Model Card for SmolLM3-3B-Instruct-Anime

This model is a fine-tuned version of HuggingFaceTB/SmolLM3-3B-Base. It has been trained using zerofata/Instruct-Anime.

Quick start

import torch
from transformers import AutoModelForCausalLM, AutoTokenizer, pipeline
from peft import PeftModel

# Define paths
base_model_path = "./SmolLM3-3B-Base/"
adapter_path = "./SmolLM3-3B-Instruct-Anime/"

# Load the base model and tokenizer in bf16
print("Loading base model and tokenizer...")
base_model = AutoModelForCausalLM.from_pretrained(
    base_model_path,
    torch_dtype=torch.bfloat16,
    device_map="auto",
)
tokenizer = AutoTokenizer.from_pretrained(base_model_path)

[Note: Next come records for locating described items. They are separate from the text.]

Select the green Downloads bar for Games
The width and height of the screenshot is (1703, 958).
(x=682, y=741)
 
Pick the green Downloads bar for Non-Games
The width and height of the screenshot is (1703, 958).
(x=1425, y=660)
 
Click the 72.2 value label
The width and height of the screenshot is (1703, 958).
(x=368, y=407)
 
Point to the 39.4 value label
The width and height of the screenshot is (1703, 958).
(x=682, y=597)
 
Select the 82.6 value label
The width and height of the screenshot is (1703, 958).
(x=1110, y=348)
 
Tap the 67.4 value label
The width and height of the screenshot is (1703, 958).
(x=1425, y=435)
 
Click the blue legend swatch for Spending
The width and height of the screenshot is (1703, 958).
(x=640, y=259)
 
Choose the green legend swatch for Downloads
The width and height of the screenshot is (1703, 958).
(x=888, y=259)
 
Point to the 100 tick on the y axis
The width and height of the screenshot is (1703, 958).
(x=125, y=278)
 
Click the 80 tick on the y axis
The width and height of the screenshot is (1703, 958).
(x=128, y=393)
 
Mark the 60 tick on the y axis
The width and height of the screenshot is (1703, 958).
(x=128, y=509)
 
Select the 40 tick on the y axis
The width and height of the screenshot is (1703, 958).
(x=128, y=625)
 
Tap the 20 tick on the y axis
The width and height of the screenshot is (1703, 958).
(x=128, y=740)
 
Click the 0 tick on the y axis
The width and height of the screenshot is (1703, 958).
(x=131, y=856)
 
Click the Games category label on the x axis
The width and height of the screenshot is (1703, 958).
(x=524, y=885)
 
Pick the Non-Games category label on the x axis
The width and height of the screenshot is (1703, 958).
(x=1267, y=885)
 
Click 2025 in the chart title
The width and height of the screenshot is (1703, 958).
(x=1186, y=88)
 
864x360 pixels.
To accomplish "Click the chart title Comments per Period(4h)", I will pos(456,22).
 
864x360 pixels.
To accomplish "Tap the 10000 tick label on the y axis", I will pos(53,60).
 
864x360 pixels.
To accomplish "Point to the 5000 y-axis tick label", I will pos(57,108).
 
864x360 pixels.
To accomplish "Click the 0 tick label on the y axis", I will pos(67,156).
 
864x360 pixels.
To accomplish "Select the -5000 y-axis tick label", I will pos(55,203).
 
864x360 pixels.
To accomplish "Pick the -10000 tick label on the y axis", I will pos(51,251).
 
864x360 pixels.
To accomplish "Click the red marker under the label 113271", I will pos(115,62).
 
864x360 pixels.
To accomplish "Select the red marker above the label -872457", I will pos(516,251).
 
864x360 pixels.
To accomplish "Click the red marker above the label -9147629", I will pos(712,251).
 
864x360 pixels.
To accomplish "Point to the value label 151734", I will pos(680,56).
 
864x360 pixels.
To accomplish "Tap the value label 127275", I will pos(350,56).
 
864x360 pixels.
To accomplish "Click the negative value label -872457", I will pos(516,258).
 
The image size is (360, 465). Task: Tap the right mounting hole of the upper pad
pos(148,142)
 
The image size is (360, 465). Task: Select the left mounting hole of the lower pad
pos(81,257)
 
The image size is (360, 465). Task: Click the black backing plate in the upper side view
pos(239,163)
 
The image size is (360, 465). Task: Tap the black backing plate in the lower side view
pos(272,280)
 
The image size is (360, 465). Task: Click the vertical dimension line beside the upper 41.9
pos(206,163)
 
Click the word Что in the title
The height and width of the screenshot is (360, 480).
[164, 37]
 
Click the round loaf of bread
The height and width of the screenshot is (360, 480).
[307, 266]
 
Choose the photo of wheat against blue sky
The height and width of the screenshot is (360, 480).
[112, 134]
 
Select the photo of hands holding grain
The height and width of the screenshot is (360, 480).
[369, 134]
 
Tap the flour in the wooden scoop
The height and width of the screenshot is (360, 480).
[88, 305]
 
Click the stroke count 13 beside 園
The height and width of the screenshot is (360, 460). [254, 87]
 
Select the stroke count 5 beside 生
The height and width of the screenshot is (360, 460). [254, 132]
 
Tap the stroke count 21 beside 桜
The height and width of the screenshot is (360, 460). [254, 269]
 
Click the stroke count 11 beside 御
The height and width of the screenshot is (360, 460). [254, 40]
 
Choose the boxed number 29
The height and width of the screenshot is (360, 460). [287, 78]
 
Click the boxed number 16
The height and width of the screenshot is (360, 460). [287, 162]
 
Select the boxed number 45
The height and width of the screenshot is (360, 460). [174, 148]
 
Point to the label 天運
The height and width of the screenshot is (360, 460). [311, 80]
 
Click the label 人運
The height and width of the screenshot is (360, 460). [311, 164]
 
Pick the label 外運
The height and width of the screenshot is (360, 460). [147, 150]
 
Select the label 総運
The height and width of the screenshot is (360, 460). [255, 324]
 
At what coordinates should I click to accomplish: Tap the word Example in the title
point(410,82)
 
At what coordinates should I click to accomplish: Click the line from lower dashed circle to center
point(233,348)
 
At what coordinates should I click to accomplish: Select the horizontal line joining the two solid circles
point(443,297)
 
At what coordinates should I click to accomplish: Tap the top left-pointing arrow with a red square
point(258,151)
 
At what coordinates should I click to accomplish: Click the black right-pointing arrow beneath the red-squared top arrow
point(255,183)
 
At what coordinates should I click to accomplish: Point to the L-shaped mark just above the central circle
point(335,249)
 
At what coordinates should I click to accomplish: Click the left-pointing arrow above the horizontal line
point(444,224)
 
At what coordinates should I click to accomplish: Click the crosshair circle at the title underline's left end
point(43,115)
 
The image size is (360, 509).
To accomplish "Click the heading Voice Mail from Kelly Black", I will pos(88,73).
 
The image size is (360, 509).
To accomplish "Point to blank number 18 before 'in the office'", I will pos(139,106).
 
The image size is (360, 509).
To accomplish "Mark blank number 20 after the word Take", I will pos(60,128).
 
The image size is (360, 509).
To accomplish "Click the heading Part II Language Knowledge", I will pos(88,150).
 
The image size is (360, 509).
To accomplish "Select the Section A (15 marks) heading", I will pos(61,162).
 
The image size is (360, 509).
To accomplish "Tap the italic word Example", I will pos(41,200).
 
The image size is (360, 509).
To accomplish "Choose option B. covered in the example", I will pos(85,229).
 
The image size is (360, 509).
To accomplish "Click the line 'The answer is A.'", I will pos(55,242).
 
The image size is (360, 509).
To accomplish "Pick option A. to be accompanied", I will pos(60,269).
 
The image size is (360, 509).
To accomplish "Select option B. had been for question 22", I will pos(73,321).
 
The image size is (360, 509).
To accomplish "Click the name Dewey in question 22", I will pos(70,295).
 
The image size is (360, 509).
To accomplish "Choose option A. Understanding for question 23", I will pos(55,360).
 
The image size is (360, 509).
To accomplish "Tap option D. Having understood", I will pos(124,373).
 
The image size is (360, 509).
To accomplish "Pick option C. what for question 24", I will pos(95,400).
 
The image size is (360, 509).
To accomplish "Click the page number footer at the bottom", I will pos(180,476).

# Load the LoRA adapter and merge it into the base model
print("Loading LoRA adapter and merging...")
model = PeftModel.from_pretrained(base_model, adapter_path)
model = model.merge_and_unload() # Merge the weights

# Create the text generation pipeline
print("Creating pipeline...")
generator = pipeline("text-generation", model=model, tokenizer=tokenizer)

# Your question
question = "If you had a time machine, but could only go to the past or the future once and never return, which would you choose and why? "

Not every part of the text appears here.